The outlook for both the global and the Hungarian economy look good this year, with projections for the latter having been revised upwards again.
The International Monetary Fund recently released its latest economic forecast, stating that the activity of the global economy will continue to firm up in 2018.
As for 2017, the institution put global output at an estimated 3.7%, which is 0.1 percentage point faster than projected in the fall and 0.5 percentage point higher than in 2016. The pickup in growth has been broad based, with notable upside surprises in Europe and Asia, the IMF notes.
Global growth forecasts for 2018 and 2019 have been revised upward by 0.2 of a percentage point to 3.9%. The revision reflects increased global growth momentum and the expected impact of the recently approved U.S. tax policy changes, the IMF says.
However, the study notes that over the medium-term, a potential buildup of vulnerabilities if financial conditions remain easy, the possible adoption of inward-looking policies, and noneconomic factors all pose notable downside risks.
In emerging and developing Europe, where growth in 2017 is now estimated to have exceeded 5%, activity in 2018 and 2019 is projected to remain stronger than previously anticipated, lifted by a higher growth forecast for Poland and especially Turkey, the IMF forecast says. Although it does not mention Hungary specifically, outlooks have been revised and both the Hungarian government and most analysts now project GDP growth for 2018 of above 4%.
As for last year, both the Ministry for National Economy and the National Bank of Hungary (MNB) expect GDP growth of around 4% in 2017, according to statements made recently by representatives of the two institutions. Speaking at an economic forum hosted in Vienna by the Euromoney financial magazine, Ágnes Hornung, minister of state for financial affairs at the economy ministry, said that GDP growth in 2017 may have reached 4.1%, which is likely to accelerate to 4.3% this year.
According to a forecast by the ministry, the state deficit is expected to be 2% of GDP, compared to the government forecast previously set at 2.4%. The lower deficit forecast is due to the six-year salary agreement signed between employers and employees, which has resulted in higher tax revenues.
The central bank also estimates greater GDP growth for 2017, putting it at around 4%. It says that the volume of investments was likely to have increased by more than 20% for 2017. According to the MNB, a high rate of investments is also expected for this year, while exports and household consumption are seen as fueling GDP growth. Inflation will stay at around 2% in the foreseeable future.
For the past year, consumer prices were up an annual 2.4% in 2017, the latest data released by the Central Statistical Office (KSH) reveals. Food prices rose by 3.5% and the price of tobacco and spirits jumped by 6.8% last year. Clothing prices were up 0.5%, but consumer durable prices were 0.4% lower.

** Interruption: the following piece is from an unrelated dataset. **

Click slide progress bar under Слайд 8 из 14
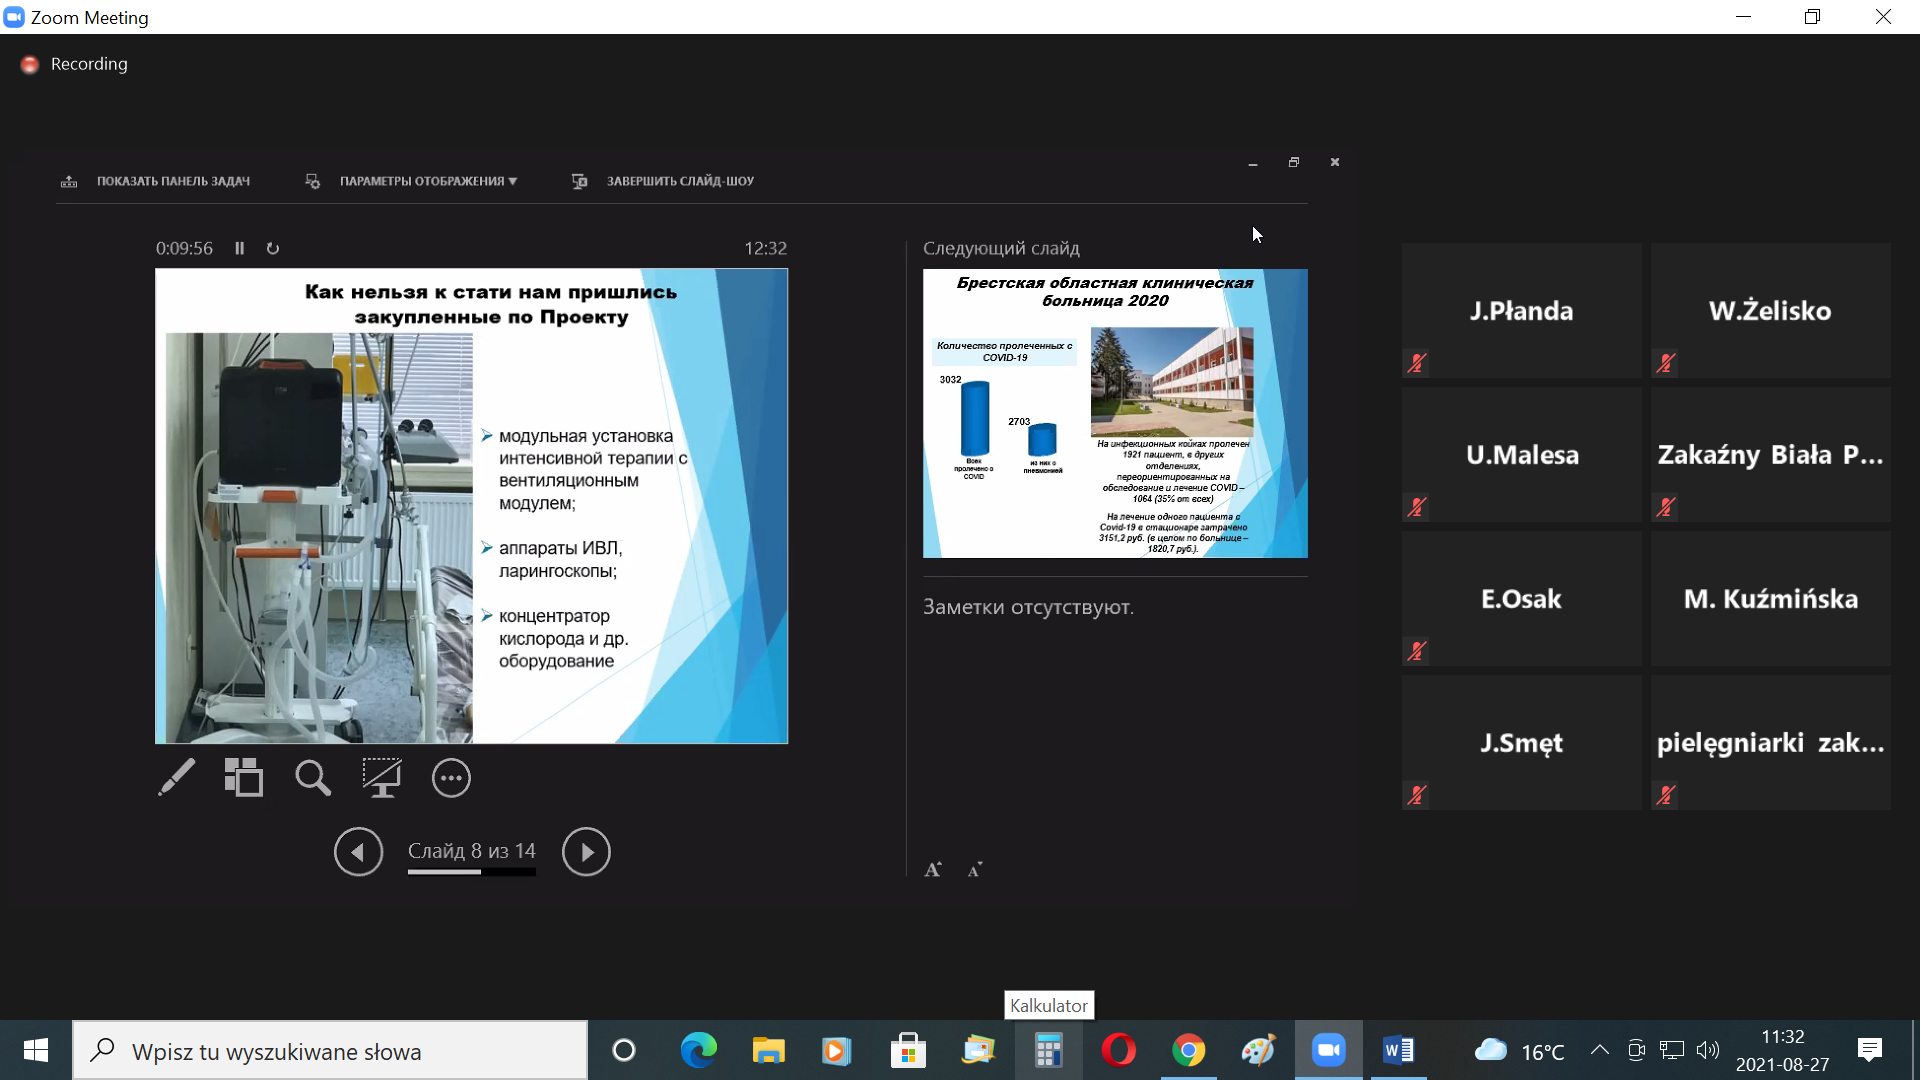coord(471,872)
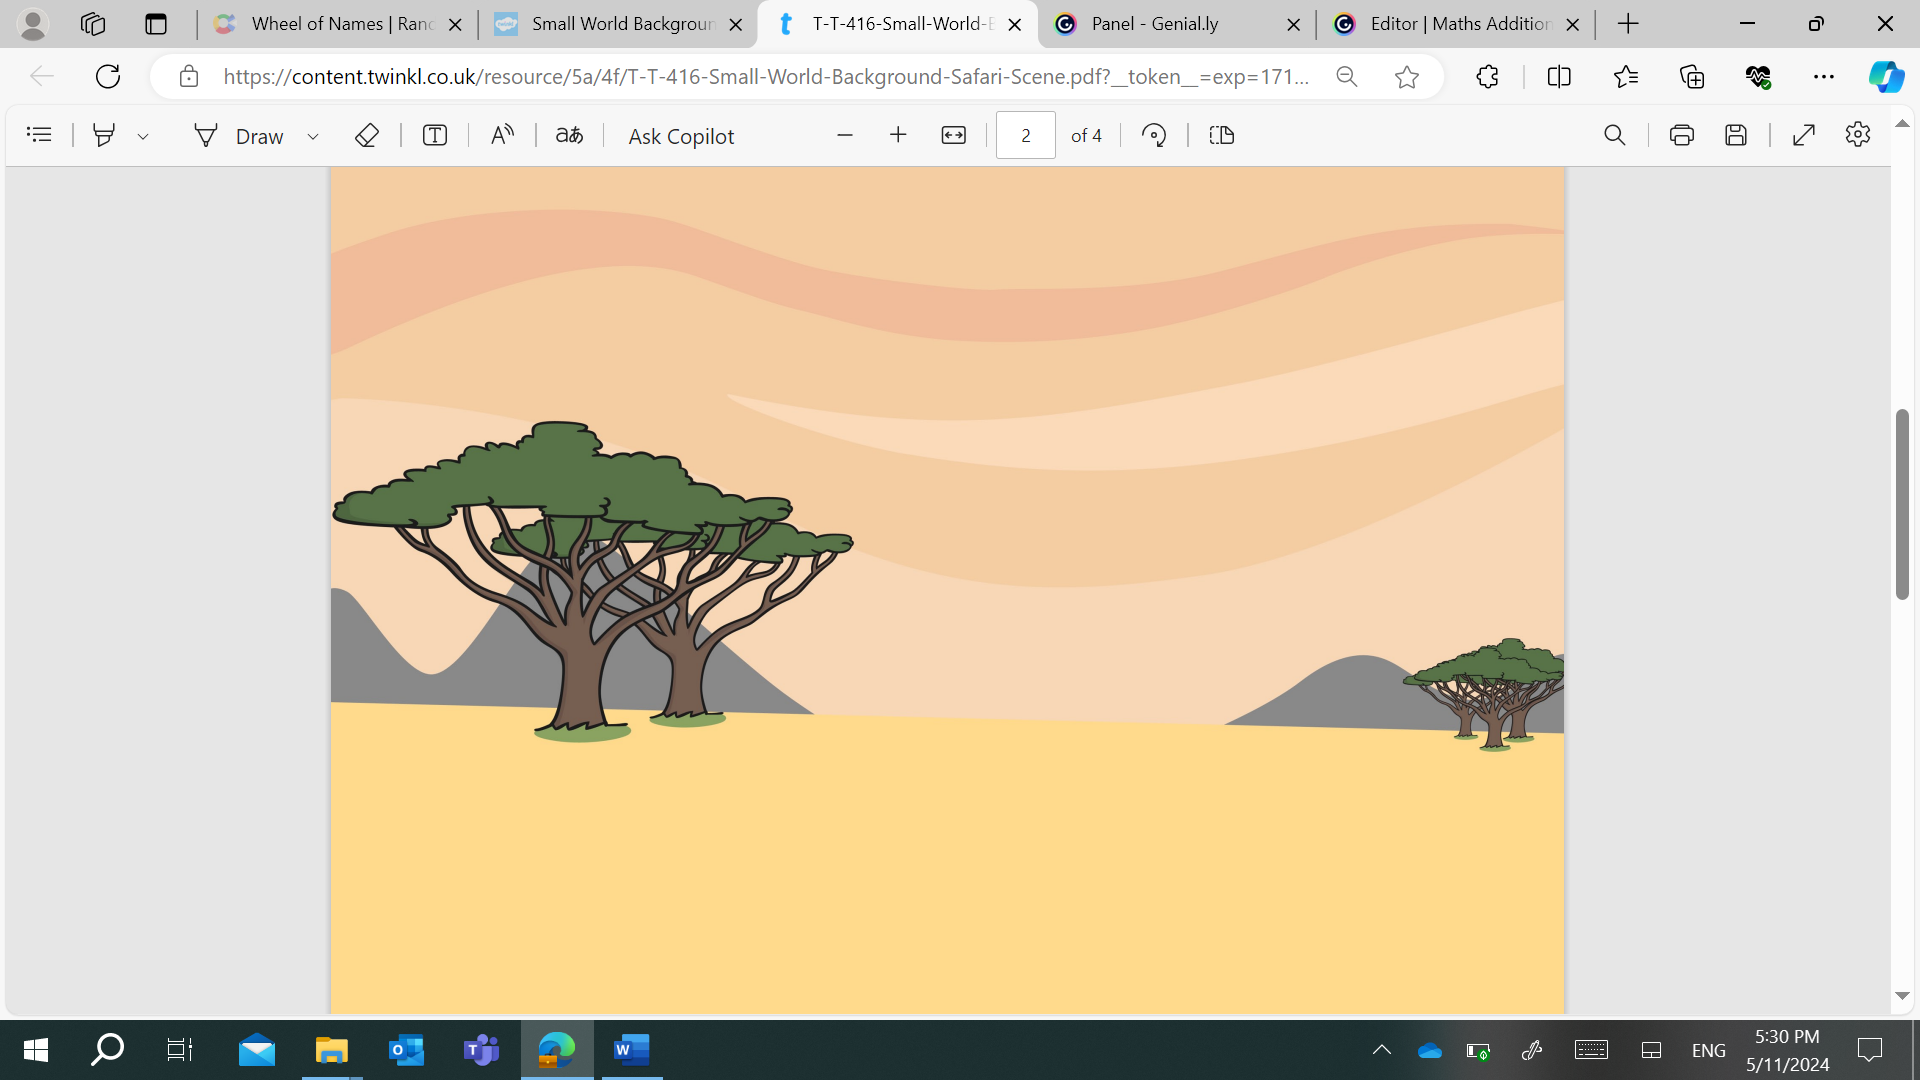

The detailed KSH data also shows that household energy prices increased by 1.6% during the course of 2017, the price of goods in the category that includes vehicle fuel edged up 0.8%, with vehicle fuel prices up 0.5%. Service prices were up 1.1%. In the last month of the year, inflation was 2.1%, slowing from 2.5% in November. Inflation adjusted for a basket of goods and services used by pensioners was 2.3% both in December and in the full year 2017. The MNB noted that volatile items, such as food and energy, and demand-sensitive products made a similar contribution to price rises in December.
ING Bank analyst Péter Virovácz told state news agency MTI that while inflationary pressure could grow, he expected inflation to remain below the central bank’s 3% target in 2018. He forecast an inflation rate of 2.7% for 2018. Dávid Németh of K&H Bank said inflation could slow down in the first quarter of the year, due to certain tax changes - such as the lowering of the VAT rate on fish and on internet services - but inflation may accelerate again after the second quarter, approaching 3% by the end of December. He projected inflation averaging 2.5% in 2018. Gergely Suppadn of Takarékbank put this year’s average inflation at 2.7%.
The Hungarian economy is still in good shape, Equilor said in a recent press release. The increasing domestic demand, the investment boom generated by EU funds and the record high consumer confidence index all signal further growth, Equilor analysts noted.
However, Equilor puts this year’s and next year’s growth a little lower than the government, at 3.5% and 3.3%, respectively. At the same time, it adds that these figures can be modified upwards depending on several internal and external factors during the year. It emphasizes that long-term outlook for the Hungarian economy greatly depends on the conditions of the European Union budget period starting in 2021. In the shorter-term, however, Equilor does not expect that the fiscal conditions will significantly ease this year in Hungary, despite the fact that 2018 is an election year.